Ever since 1984, the BMW M5 has stood as the benchmark by which all executive sport sedans are measured. Now in its sixth generation (known as the F90), the 2020 BMW M5 produces a whopping 617 horsepower from a 4.4-liter twin-turbocharged V8 engine that sends its grunt to all four wheels. The 0-60 mph run takes a supercar-rivaling three seconds and the car will keep on accelerating up to 189 mph.
In its more powerful Competition guise, a 2020 M5 will set you back a hefty $110,000. This is fair when you consider the price of other high-performance German sport sedans but if you are willing to put your money towards a used M5, you can get a much better value.
The M5 has long been considered the ultimate performance sedan. It may not be as nimble as smaller sports sedans like the M3 or dedicated sports cars like the Z4 but in terms of performance, it can keep up with supercars. Larger performance sedans like the M5 are perfect because they excel at everyday tasks like picking your kids up from school and sitting in traffic while hiding an innate ability to tear up a winding back road or a race track. The M5 will never disappoint as a daily driver nor will it fail to excite during a spirited drive.
With the steep depreciation curve of BMW's higher-end M models, the last generation (F10) M5 can now be purchased starting at around $25,000 with high mileage (60,000 or more). Prices range drastically depending on age and mileage with the F10 generation M5 lasting from 2013 to 2016 in the United States. Some of the later examples can still be found as certified pre-owned cars, which includes BMW's one-year/unlimited-mile warranty. We recommend planning to budget around $50,000 to $60,000 for a CPO example, which is still half the price of a new one.
The F10 may be the outgoing generation of the M5 but it is still powered by the same 4.4-liter twin-turbo S63 V8 engine, albeit a slightly older version of it. When it was new, it still produced a healthy 553 hp and 502 lb-ft of torque going to the rear wheels through either a seven-speed dual-clutch transmission or a rarified six-speed manual for the North American market only. The DCT was much quicker with a 0-60 mph time of 3.7 seconds while the manual model took around 4.4 seconds. Both transmissions are far off the pace of the current M5, which benefits from AWD traction.
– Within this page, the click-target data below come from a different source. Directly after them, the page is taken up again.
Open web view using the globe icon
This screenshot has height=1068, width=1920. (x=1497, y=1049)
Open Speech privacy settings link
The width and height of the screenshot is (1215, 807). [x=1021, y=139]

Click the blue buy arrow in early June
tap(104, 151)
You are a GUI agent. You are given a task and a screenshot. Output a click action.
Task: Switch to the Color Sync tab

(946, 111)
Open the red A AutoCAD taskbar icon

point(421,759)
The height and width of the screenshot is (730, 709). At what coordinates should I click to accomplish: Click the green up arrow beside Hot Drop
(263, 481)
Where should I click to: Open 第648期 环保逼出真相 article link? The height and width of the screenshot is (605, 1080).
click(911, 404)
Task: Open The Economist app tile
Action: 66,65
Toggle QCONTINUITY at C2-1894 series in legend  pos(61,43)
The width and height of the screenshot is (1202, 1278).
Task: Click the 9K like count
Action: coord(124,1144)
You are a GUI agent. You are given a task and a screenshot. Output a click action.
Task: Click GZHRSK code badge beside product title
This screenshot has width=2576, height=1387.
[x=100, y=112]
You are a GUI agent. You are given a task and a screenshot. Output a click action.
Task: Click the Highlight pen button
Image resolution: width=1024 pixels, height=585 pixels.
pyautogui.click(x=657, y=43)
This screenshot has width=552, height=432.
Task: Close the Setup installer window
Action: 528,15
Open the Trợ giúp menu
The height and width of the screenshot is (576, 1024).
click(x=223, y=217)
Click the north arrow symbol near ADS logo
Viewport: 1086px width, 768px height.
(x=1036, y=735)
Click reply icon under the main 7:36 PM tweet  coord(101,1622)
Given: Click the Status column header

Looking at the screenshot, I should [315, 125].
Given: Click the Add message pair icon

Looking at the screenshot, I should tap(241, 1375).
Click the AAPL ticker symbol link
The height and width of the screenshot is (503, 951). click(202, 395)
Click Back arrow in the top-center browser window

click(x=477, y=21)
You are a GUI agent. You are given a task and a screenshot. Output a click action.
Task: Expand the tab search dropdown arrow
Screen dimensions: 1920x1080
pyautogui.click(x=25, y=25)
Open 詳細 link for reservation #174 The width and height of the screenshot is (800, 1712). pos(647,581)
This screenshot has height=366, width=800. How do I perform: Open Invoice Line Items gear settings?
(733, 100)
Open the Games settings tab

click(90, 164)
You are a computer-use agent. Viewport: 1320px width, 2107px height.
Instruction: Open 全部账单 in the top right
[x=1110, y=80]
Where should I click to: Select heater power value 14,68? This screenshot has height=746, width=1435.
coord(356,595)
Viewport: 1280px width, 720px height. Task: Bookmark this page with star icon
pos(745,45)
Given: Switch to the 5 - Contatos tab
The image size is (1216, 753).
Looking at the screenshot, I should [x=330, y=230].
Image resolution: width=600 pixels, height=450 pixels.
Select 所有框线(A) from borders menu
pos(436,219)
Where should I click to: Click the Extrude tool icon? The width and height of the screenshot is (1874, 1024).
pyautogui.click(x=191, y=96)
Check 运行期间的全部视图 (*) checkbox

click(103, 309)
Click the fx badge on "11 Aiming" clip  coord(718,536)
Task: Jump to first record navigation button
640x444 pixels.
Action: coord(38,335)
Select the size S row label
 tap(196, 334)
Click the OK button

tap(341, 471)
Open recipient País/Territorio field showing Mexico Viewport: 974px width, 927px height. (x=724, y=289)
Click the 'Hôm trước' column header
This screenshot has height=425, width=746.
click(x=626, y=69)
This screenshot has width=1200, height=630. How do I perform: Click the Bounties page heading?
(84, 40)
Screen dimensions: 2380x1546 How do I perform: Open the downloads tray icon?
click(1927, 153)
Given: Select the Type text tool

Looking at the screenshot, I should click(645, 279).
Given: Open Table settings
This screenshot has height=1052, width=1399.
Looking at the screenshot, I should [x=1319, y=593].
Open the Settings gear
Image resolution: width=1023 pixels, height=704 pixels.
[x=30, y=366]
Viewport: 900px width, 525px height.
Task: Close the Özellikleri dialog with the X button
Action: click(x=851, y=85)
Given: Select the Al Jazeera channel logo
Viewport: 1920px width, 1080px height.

In 2014, BMW added a Competition Package, which upped the output to 567 hp and changed the bushings, springs, dampers, and anti-roll bars. Power was increased again in 2015 to 591 hp.
The F10 5 Series cabin was relatively high-tech during the time of its release but even by those standards, the interior design was considered more simplistic. It features traditional analog gauges with the M Division's signature changing redline feature on the tachometer. A new steering wheel became available on later models while the rest of the cabin remained mostly the same. With comfy leather chairs and a usable Drive infotainment system, the F10 M5 feels modern and comfortable even by 2020 standards.
Being based on a 5 Series, the M5 loses very little in practicality during its M car transformation. It still has a roomy back seat with 36.1 inches of legroom and a capacious trunk with 14 cubic feet of storage space. Fuel economy is pretty poor though, with the twin-turbo V8 drinking fuel at a rate of 15 mpg in the city and 22 mpg on the highway. We should also note that just because prices are now well under the $50,000 mark, budget accordingly for six-figure luxury car repair prices.
The F10 generation M5 doesn't have the legendary status of the manual-only E39 model nor the screaming V10 engine of the E60 model but unlike those two cars, which are massively expensive to maintain, the F10 M5 is relatively reliable and is still modern enough that it shouldn't require any life-ending repairs. Being the first turbocharged M5, it is also much quicker than any previous generation model and can keep up with many modern performance cars. With prices now being a fraction of what they were when it was new, the F10 BMW M5 looks like a smart buy.